*** Exercise material Section Begins ***
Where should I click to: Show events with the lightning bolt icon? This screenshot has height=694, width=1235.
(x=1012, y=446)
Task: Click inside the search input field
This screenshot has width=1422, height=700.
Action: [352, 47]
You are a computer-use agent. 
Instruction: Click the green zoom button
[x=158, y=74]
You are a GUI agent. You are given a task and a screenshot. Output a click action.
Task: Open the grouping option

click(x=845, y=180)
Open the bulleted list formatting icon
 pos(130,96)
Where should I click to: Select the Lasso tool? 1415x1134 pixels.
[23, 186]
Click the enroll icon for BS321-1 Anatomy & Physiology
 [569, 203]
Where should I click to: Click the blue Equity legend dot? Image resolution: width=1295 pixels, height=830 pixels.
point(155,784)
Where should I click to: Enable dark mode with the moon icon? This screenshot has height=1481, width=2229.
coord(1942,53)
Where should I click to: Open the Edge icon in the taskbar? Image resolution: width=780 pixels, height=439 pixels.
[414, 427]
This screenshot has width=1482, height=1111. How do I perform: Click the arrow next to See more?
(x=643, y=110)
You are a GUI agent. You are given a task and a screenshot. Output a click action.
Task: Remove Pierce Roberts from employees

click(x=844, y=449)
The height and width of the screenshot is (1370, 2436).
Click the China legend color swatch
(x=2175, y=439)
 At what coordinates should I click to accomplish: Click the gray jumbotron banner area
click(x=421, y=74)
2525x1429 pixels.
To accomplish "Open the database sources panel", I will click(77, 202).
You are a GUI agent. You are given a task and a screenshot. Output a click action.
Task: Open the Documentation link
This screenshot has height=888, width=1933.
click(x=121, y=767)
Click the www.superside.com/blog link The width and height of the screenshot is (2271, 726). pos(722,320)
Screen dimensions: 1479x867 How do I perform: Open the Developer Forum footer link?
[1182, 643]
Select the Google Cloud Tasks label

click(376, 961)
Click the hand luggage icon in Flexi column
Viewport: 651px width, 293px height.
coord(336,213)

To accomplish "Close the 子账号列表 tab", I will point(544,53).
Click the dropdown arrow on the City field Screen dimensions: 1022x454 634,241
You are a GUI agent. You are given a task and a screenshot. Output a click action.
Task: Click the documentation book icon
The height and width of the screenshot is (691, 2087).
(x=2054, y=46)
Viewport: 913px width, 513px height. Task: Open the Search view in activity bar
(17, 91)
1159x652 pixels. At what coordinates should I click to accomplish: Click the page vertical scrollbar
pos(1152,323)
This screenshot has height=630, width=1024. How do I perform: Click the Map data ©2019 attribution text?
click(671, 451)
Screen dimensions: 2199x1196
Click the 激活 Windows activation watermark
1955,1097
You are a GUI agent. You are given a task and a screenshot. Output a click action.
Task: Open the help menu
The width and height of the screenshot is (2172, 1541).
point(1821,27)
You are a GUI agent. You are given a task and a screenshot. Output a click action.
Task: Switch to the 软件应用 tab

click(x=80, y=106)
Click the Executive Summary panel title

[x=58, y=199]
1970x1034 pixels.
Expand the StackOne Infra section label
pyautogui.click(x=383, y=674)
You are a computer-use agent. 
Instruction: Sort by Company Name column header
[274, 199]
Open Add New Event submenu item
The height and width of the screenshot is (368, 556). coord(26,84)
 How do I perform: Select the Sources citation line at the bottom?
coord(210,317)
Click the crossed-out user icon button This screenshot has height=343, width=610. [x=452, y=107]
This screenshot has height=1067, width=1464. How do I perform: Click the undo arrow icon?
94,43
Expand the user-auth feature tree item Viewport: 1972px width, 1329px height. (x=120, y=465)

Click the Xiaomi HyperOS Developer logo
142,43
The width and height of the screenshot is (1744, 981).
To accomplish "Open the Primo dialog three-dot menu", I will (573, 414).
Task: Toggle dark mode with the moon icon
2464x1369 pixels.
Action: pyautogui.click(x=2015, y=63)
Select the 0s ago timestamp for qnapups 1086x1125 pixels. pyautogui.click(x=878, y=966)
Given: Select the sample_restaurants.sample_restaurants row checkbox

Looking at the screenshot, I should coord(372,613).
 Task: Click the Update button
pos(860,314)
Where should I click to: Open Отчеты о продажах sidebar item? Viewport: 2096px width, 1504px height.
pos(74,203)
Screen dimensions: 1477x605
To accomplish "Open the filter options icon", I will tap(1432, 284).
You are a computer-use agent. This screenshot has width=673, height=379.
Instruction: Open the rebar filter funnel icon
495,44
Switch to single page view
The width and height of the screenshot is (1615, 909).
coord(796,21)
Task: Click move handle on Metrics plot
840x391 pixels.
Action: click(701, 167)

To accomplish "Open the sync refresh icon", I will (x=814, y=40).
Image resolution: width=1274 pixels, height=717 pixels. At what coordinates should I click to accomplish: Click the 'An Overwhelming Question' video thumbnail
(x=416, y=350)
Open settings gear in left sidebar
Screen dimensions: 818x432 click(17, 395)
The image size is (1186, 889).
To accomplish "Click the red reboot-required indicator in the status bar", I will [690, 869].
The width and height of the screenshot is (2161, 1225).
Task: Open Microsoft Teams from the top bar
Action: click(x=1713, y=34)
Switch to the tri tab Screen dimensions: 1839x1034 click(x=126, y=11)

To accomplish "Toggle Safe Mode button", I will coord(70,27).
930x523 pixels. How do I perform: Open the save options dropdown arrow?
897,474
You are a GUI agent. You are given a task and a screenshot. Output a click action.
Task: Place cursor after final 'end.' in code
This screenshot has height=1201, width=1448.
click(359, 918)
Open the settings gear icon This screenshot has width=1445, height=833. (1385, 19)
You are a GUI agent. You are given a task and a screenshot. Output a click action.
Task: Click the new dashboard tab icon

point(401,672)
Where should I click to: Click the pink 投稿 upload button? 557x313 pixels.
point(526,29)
*** Exercise material Section Ends ***
Problem requirements: Looking at the entries above, count the lines that contain "Toggle" and answer with only the number.

Answer box: 2